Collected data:
----

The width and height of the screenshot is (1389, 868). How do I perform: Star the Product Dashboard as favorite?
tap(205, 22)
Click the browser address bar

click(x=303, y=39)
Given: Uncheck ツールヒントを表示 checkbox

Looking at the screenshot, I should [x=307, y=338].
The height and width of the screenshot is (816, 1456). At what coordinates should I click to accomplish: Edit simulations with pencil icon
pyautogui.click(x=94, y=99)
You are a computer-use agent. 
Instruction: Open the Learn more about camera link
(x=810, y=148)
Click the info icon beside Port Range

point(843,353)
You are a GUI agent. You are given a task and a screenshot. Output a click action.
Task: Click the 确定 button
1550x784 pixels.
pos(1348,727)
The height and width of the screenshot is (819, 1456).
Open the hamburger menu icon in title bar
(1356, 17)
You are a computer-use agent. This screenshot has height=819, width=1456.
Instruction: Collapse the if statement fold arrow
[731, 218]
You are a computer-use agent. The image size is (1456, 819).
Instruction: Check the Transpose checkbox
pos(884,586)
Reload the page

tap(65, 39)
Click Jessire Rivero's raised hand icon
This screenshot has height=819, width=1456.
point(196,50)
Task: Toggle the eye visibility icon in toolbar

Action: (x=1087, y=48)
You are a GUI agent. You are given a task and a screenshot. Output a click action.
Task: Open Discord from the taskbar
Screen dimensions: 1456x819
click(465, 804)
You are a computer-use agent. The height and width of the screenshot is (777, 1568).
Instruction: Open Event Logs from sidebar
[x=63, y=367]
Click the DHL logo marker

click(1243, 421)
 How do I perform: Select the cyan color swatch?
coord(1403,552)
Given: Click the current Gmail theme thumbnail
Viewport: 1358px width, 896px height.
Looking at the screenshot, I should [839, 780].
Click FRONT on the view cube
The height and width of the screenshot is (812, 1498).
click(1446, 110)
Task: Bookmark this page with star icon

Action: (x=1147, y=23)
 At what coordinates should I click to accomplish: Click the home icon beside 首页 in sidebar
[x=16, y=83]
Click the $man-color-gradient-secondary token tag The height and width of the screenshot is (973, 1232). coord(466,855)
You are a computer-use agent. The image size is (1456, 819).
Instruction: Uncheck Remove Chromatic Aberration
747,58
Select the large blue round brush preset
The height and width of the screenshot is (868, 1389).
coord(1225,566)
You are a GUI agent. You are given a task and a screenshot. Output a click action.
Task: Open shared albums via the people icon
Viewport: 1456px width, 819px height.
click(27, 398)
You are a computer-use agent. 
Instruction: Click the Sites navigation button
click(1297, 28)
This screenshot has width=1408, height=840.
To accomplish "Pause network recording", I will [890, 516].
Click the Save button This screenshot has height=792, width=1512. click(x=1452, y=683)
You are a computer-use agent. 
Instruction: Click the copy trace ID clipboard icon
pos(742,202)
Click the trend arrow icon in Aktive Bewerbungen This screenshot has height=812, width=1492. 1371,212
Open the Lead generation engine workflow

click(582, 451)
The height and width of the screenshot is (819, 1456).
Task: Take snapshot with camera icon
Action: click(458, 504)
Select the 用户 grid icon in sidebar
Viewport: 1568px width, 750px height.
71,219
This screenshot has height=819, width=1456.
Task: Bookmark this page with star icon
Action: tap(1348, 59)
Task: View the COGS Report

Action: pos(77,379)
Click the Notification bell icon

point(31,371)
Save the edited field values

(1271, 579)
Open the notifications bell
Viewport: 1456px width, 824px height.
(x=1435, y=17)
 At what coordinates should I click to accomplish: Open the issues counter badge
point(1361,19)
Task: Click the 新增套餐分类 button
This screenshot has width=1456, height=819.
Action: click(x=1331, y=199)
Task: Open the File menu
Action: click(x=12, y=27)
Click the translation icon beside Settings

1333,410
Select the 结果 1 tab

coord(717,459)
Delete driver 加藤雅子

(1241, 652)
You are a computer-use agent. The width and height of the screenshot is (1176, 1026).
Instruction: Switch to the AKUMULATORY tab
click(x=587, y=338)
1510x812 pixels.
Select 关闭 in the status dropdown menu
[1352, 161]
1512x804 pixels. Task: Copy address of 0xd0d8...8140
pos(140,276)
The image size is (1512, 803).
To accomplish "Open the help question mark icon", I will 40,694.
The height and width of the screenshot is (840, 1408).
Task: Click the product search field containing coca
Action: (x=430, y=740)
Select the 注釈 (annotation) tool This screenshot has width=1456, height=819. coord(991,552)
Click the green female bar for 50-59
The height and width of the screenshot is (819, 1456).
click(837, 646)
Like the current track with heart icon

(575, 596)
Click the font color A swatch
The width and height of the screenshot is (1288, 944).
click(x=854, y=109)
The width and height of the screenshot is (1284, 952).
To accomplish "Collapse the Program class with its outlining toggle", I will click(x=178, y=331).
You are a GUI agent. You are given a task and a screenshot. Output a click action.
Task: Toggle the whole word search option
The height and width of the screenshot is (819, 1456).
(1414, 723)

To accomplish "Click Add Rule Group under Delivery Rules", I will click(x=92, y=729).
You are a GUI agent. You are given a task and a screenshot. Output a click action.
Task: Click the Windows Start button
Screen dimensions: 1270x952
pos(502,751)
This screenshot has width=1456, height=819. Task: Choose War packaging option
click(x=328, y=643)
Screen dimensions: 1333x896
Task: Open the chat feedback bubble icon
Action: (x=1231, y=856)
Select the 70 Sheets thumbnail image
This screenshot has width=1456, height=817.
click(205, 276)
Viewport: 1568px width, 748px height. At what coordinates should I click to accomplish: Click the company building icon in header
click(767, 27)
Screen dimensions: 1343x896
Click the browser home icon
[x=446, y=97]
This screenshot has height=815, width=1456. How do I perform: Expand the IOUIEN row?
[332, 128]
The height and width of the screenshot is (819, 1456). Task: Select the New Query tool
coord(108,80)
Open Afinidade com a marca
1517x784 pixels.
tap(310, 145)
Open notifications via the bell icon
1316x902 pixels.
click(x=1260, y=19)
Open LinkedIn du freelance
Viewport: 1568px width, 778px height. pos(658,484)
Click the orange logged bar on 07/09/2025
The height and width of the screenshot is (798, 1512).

----

WORK TO BE COMPLETED – Output the data exactly, in full.

ANSWER TO THE EXERCISE –
The width and height of the screenshot is (1389, 868). How do I perform: Star the Product Dashboard as favorite?
tap(205, 22)
Click the browser address bar

click(x=303, y=39)
Given: Uncheck ツールヒントを表示 checkbox

Looking at the screenshot, I should [x=307, y=338].
The height and width of the screenshot is (816, 1456). At what coordinates should I click to accomplish: Edit simulations with pencil icon
pyautogui.click(x=94, y=99)
You are a computer-use agent. 
Instruction: Open the Learn more about camera link
(x=810, y=148)
Click the info icon beside Port Range

point(843,353)
You are a GUI agent. You are given a task and a screenshot. Output a click action.
Task: Click the 确定 button
1550x784 pixels.
pos(1348,727)
The height and width of the screenshot is (819, 1456).
Open the hamburger menu icon in title bar
(1356, 17)
You are a computer-use agent. This screenshot has height=819, width=1456.
Instruction: Collapse the if statement fold arrow
[731, 218]
You are a computer-use agent. The image size is (1456, 819).
Instruction: Check the Transpose checkbox
pos(884,586)
Reload the page

tap(65, 39)
Click Jessire Rivero's raised hand icon
This screenshot has height=819, width=1456.
point(196,50)
Task: Toggle the eye visibility icon in toolbar

Action: (x=1087, y=48)
You are a GUI agent. You are given a task and a screenshot. Output a click action.
Task: Open Discord from the taskbar
Screen dimensions: 1456x819
click(465, 804)
You are a computer-use agent. The height and width of the screenshot is (777, 1568).
Instruction: Open Event Logs from sidebar
[x=63, y=367]
Click the DHL logo marker

click(1243, 421)
 How do I perform: Select the cyan color swatch?
coord(1403,552)
Given: Click the current Gmail theme thumbnail
Viewport: 1358px width, 896px height.
Looking at the screenshot, I should [839, 780].
Click FRONT on the view cube
The height and width of the screenshot is (812, 1498).
click(1446, 110)
Task: Bookmark this page with star icon

Action: (x=1147, y=23)
 At what coordinates should I click to accomplish: Click the home icon beside 首页 in sidebar
[x=16, y=83]
Click the $man-color-gradient-secondary token tag The height and width of the screenshot is (973, 1232). coord(466,855)
You are a computer-use agent. The image size is (1456, 819).
Instruction: Uncheck Remove Chromatic Aberration
747,58
Select the large blue round brush preset
The height and width of the screenshot is (868, 1389).
coord(1225,566)
You are a GUI agent. You are given a task and a screenshot. Output a click action.
Task: Open shared albums via the people icon
Viewport: 1456px width, 819px height.
click(27, 398)
You are a computer-use agent. 
Instruction: Click the Sites navigation button
click(1297, 28)
This screenshot has width=1408, height=840.
To accomplish "Pause network recording", I will [890, 516].
Click the Save button This screenshot has height=792, width=1512. click(x=1452, y=683)
You are a computer-use agent. 
Instruction: Click the copy trace ID clipboard icon
pos(742,202)
Click the trend arrow icon in Aktive Bewerbungen This screenshot has height=812, width=1492. 1371,212
Open the Lead generation engine workflow

click(582, 451)
The height and width of the screenshot is (819, 1456).
Task: Take snapshot with camera icon
Action: click(458, 504)
Select the 用户 grid icon in sidebar
Viewport: 1568px width, 750px height.
71,219
This screenshot has height=819, width=1456.
Task: Bookmark this page with star icon
Action: tap(1348, 59)
Task: View the COGS Report

Action: pos(77,379)
Click the Notification bell icon

point(31,371)
Save the edited field values

(1271, 579)
Open the notifications bell
Viewport: 1456px width, 824px height.
(x=1435, y=17)
 At what coordinates should I click to accomplish: Open the issues counter badge
point(1361,19)
Task: Click the 新增套餐分类 button
This screenshot has width=1456, height=819.
Action: click(x=1331, y=199)
Task: Open the File menu
Action: click(x=12, y=27)
Click the translation icon beside Settings

1333,410
Select the 结果 1 tab

coord(717,459)
Delete driver 加藤雅子

(1241, 652)
You are a computer-use agent. The width and height of the screenshot is (1176, 1026).
Instruction: Switch to the AKUMULATORY tab
click(x=587, y=338)
1510x812 pixels.
Select 关闭 in the status dropdown menu
[1352, 161]
1512x804 pixels. Task: Copy address of 0xd0d8...8140
pos(140,276)
The image size is (1512, 803).
To accomplish "Open the help question mark icon", I will 40,694.
The height and width of the screenshot is (840, 1408).
Task: Click the product search field containing coca
Action: (x=430, y=740)
Select the 注釈 (annotation) tool This screenshot has width=1456, height=819. coord(991,552)
Click the green female bar for 50-59
The height and width of the screenshot is (819, 1456).
click(837, 646)
Like the current track with heart icon

(575, 596)
Click the font color A swatch
The width and height of the screenshot is (1288, 944).
click(x=854, y=109)
The width and height of the screenshot is (1284, 952).
To accomplish "Collapse the Program class with its outlining toggle", I will click(x=178, y=331).
You are a GUI agent. You are given a task and a screenshot. Output a click action.
Task: Toggle the whole word search option
The height and width of the screenshot is (819, 1456).
(1414, 723)

To accomplish "Click Add Rule Group under Delivery Rules", I will click(x=92, y=729).
You are a GUI agent. You are given a task and a screenshot. Output a click action.
Task: Click the Windows Start button
Screen dimensions: 1270x952
pos(502,751)
This screenshot has width=1456, height=819. Task: Choose War packaging option
click(x=328, y=643)
Screen dimensions: 1333x896
Task: Open the chat feedback bubble icon
Action: (x=1231, y=856)
Select the 70 Sheets thumbnail image
This screenshot has width=1456, height=817.
click(205, 276)
Viewport: 1568px width, 748px height. At what coordinates should I click to accomplish: Click the company building icon in header
click(767, 27)
Screen dimensions: 1343x896
Click the browser home icon
[x=446, y=97]
This screenshot has height=815, width=1456. How do I perform: Expand the IOUIEN row?
[332, 128]
The height and width of the screenshot is (819, 1456). Task: Select the New Query tool
coord(108,80)
Open Afinidade com a marca
1517x784 pixels.
tap(310, 145)
Open notifications via the bell icon
1316x902 pixels.
click(x=1260, y=19)
Open LinkedIn du freelance
Viewport: 1568px width, 778px height. pos(658,484)
Click the orange logged bar on 07/09/2025
The height and width of the screenshot is (798, 1512).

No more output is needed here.